Hello there i recently purchased Grand Prix Manager 2 and it installs no problem,however when i go to start the game i receive a message saying that it cant run 16 bit windows programs and it cannot load 16 bit windows subsystems because it is a win32 dll.Any help would be greatfully appreciated here's what i'm running

Windows xp home edition,AMD Athlon xp 1700+ 1467 mhz and 256 mb of RAM i am also using s3prosavage drivers+utilities.


----------



## brianF (Dec 2, 1999)

That appears to be an old game designed for win95/98.
You could try running it in compatiblity mode

To institute Microsoft Windows XP go to Start, Program Files, Accessories, and select Program Compatibility Wizard. Click on Next and Select "Choose a program from a list." Locate the program application (.exe file) and click on Next. Select Windows 98/Me and hit Next. Hit Next again and then one more time to test the Compatibility of the program.

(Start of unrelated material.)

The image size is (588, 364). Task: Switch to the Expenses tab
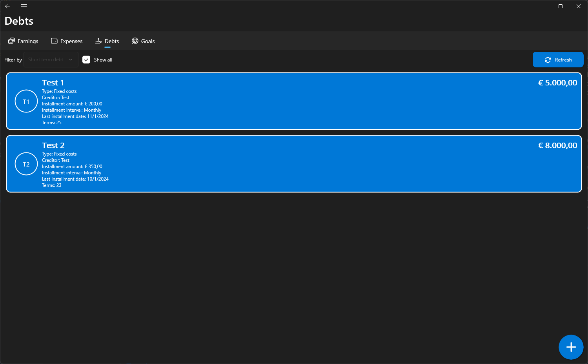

oops, not gonna work, it's a dos based title, I think your out of luck

http://www.ina-support.com/faq/grandprix2_pc.asp


----------



## Mick78 (May 10, 2003)

I've tried the compatibility setting but i still can't get any joy


----------



## ItaloDancer (May 13, 2003)

I'm running under XP too and GPM2 works for me fine. You need the patch v1.02 (or better) to be able to run GPM2. Besides, you should select the "Run in 256 colors" and "Run in 640 x 480 screen resolution" options. Succes!

Regards,

ItaloDancer


----------



## ItaloDancer (May 13, 2003)

now you tell me how to finish just one ****ing race!!!


----------